Element lookup records:
+ + + + + + +

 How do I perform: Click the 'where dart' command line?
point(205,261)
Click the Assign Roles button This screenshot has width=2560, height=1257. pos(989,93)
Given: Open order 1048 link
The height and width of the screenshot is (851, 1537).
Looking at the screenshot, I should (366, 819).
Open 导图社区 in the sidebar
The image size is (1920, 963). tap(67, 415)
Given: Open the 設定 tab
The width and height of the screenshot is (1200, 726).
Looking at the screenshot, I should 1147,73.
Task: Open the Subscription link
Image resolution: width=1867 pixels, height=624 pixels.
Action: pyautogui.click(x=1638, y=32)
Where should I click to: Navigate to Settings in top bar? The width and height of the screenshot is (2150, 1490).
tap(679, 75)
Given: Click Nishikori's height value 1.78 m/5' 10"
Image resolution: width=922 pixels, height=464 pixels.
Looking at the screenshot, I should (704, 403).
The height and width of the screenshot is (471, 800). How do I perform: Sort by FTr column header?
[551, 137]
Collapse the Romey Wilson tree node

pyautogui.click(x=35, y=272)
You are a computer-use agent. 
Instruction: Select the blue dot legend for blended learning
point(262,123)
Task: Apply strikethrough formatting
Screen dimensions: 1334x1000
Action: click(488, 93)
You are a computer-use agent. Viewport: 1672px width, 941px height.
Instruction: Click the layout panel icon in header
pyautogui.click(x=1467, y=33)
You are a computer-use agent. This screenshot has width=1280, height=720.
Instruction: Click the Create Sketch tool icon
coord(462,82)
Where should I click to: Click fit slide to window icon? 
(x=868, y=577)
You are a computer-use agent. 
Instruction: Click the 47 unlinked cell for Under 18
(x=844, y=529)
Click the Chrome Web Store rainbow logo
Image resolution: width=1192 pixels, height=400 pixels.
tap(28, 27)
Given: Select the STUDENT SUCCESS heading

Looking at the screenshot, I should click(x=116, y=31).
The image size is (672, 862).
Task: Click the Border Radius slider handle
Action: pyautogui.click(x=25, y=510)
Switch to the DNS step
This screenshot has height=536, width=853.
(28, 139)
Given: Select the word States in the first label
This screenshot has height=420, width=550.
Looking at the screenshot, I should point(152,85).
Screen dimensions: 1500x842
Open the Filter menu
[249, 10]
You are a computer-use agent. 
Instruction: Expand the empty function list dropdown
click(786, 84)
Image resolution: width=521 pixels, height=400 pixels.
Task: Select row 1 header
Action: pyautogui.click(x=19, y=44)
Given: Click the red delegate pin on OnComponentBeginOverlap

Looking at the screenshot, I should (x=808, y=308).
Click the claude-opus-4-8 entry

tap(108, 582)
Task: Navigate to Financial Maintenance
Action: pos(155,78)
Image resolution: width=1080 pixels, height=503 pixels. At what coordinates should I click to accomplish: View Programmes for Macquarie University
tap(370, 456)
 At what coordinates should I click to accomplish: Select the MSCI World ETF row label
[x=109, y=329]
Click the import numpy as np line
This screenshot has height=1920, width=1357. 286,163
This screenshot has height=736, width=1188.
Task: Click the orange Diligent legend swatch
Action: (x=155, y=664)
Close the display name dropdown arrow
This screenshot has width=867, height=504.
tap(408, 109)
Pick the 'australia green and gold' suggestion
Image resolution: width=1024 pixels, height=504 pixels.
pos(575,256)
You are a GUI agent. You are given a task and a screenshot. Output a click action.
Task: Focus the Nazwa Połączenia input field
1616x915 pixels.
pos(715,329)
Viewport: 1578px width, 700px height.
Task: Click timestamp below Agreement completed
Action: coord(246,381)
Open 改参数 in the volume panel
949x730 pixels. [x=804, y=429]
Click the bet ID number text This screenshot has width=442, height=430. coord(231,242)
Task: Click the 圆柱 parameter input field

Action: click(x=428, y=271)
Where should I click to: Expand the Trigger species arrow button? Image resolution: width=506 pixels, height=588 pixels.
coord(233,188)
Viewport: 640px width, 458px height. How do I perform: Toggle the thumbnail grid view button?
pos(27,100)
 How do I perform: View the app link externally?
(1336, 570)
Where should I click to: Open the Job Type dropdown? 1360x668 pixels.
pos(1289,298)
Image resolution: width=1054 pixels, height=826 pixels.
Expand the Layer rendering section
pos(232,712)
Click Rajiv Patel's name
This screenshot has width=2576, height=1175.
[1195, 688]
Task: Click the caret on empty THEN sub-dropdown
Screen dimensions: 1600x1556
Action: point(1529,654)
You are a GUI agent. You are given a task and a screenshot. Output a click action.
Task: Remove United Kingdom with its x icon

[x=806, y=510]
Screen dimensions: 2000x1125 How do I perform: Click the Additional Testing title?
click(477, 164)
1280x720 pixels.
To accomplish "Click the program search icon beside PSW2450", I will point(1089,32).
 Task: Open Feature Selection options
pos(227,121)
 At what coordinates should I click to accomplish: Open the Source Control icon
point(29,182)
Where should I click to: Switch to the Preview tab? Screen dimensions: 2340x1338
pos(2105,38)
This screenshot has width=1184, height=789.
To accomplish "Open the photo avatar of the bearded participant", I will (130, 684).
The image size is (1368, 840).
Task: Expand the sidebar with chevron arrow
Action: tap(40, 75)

+ + + + + + +

→ Instructions to follow: Write every line above as a JSON array of strings, one string per line, and omit the blank lines.

→ Written answer:
[
  " How do I perform: Click the 'where dart' command line?",
  "point(205,261)",
  "Click the Assign Roles button This screenshot has width=2560, height=1257. pos(989,93)",
  "Given: Open order 1048 link",
  "The height and width of the screenshot is (851, 1537).",
  "Looking at the screenshot, I should (366, 819).",
  "Open 导图社区 in the sidebar",
  "The image size is (1920, 963). tap(67, 415)",
  "Given: Open the 設定 tab",
  "The width and height of the screenshot is (1200, 726).",
  "Looking at the screenshot, I should 1147,73.",
  "Task: Open the Subscription link",
  "Image resolution: width=1867 pixels, height=624 pixels.",
  "Action: pyautogui.click(x=1638, y=32)",
  "Where should I click to: Navigate to Settings in top bar? The width and height of the screenshot is (2150, 1490).",
  "tap(679, 75)",
  "Given: Click Nishikori's height value 1.78 m/5' 10\"",
  "Image resolution: width=922 pixels, height=464 pixels.",
  "Looking at the screenshot, I should (704, 403).",
  "The height and width of the screenshot is (471, 800). How do I perform: Sort by FTr column header?",
  "[551, 137]",
  "Collapse the Romey Wilson tree node",
  "pyautogui.click(x=35, y=272)",
  "You are a computer-use agent. ",
  "Instruction: Select the blue dot legend for blended learning",
  "point(262,123)",
  "Task: Apply strikethrough formatting",
  "Screen dimensions: 1334x1000",
  "Action: click(488, 93)",
  "You are a computer-use agent. Viewport: 1672px width, 941px height.",
  "Instruction: Click the layout panel icon in header",
  "pyautogui.click(x=1467, y=33)",
  "You are a computer-use agent. This screenshot has width=1280, height=720.",
  "Instruction: Click the Create Sketch tool icon",
  "coord(462,82)",
  "Where should I click to: Click fit slide to window icon? ",
  "(x=868, y=577)",
  "You are a computer-use agent. ",
  "Instruction: Click the 47 unlinked cell for Under 18",
  "(x=844, y=529)",
  "Click the Chrome Web Store rainbow logo",
  "Image resolution: width=1192 pixels, height=400 pixels.",
  "tap(28, 27)",
  "Given: Select the STUDENT SUCCESS heading",
  "Looking at the screenshot, I should click(x=116, y=31).",
  "The image size is (672, 862).",
  "Task: Click the Border Radius slider handle",
  "Action: pyautogui.click(x=25, y=510)",
  "Switch to the DNS step",
  "This screenshot has height=536, width=853.",
  "(28, 139)",
  "Given: Select the word States in the first label",
  "This screenshot has height=420, width=550.",
  "Looking at the screenshot, I should point(152,85).",
  "Screen dimensions: 1500x842",
  "Open the Filter menu",
  "[249, 10]",
  "You are a computer-use agent. ",
  "Instruction: Expand the empty function list dropdown",
  "click(786, 84)",
  "Image resolution: width=521 pixels, height=400 pixels.",
  "Task: Select row 1 header",
  "Action: pyautogui.click(x=19, y=44)",
  "Given: Click the red delegate pin on OnComponentBeginOverlap",
  "Looking at the screenshot, I should (x=808, y=308).",
  "Click the claude-opus-4-8 entry",
  "tap(108, 582)",
  "Task: Navigate to Financial Maintenance",
  "Action: pos(155,78)",
  "Image resolution: width=1080 pixels, height=503 pixels. At what coordinates should I click to accomplish: View Programmes for Macquarie University",
  "tap(370, 456)",
  " At what coordinates should I click to accomplish: Select the MSCI World ETF row label",
  "[x=109, y=329]",
  "Click the import numpy as np line",
  "This screenshot has height=1920, width=1357. 286,163",
  "This screenshot has height=736, width=1188.",
  "Task: Click the orange Diligent legend swatch",
  "Action: (x=155, y=664)",
  "Close the display name dropdown arrow",
  "This screenshot has width=867, height=504.",
  "tap(408, 109)",
  "Pick the 'australia green and gold' suggestion",
  "Image resolution: width=1024 pixels, height=504 pixels.",
  "pos(575,256)",
  "You are a GUI agent. You are given a task and a screenshot. Output a click action.",
  "Task: Focus the Nazwa Połączenia input field",
  "1616x915 pixels.",
  "pos(715,329)",
  "Viewport: 1578px width, 700px height.",
  "Task: Click timestamp below Agreement completed",
  "Action: coord(246,381)",
  "Open 改参数 in the volume panel",
  "949x730 pixels. [x=804, y=429]",
  "Click the bet ID number text This screenshot has width=442, height=430. coord(231,242)",
  "Task: Click the 圆柱 parameter input field",
  "Action: click(x=428, y=271)",
  "Where should I click to: Expand the Trigger species arrow button? Image resolution: width=506 pixels, height=588 pixels.",
  "coord(233,188)",
  "Viewport: 640px width, 458px height. How do I perform: Toggle the thumbnail grid view button?",
  "pos(27,100)",
  " How do I perform: View the app link externally?",
  "(1336, 570)",
  "Where should I click to: Open the Job Type dropdown? 1360x668 pixels.",
  "pos(1289,298)",
  "Image resolution: width=1054 pixels, height=826 pixels.",
  "Expand the Layer rendering section",
  "pos(232,712)",
  "Click Rajiv Patel's name",
  "This screenshot has width=2576, height=1175.",
  "[1195, 688]",
  "Task: Click the caret on empty THEN sub-dropdown",
  "Screen dimensions: 1600x1556",
  "Action: point(1529,654)",
  "You are a GUI agent. You are given a task and a screenshot. Output a click action.",
  "Task: Remove United Kingdom with its x icon",
  "[x=806, y=510]",
  "Screen dimensions: 2000x1125 How do I perform: Click the Additional Testing title?",
  "click(477, 164)",
  "1280x720 pixels.",
  "To accomplish \"Click the program search icon beside PSW2450\", I will point(1089,32).",
  " Task: Open Feature Selection options",
  "pos(227,121)",
  " At what coordinates should I click to accomplish: Open the Source Control icon",
  "point(29,182)",
  "Where should I click to: Switch to the Preview tab? Screen dimensions: 2340x1338",
  "pos(2105,38)",
  "This screenshot has width=1184, height=789.",
  "To accomplish \"Open the photo avatar of the bearded participant\", I will (130, 684).",
  "The image size is (1368, 840).",
  "Task: Expand the sidebar with chevron arrow",
  "Action: tap(40, 75)"
]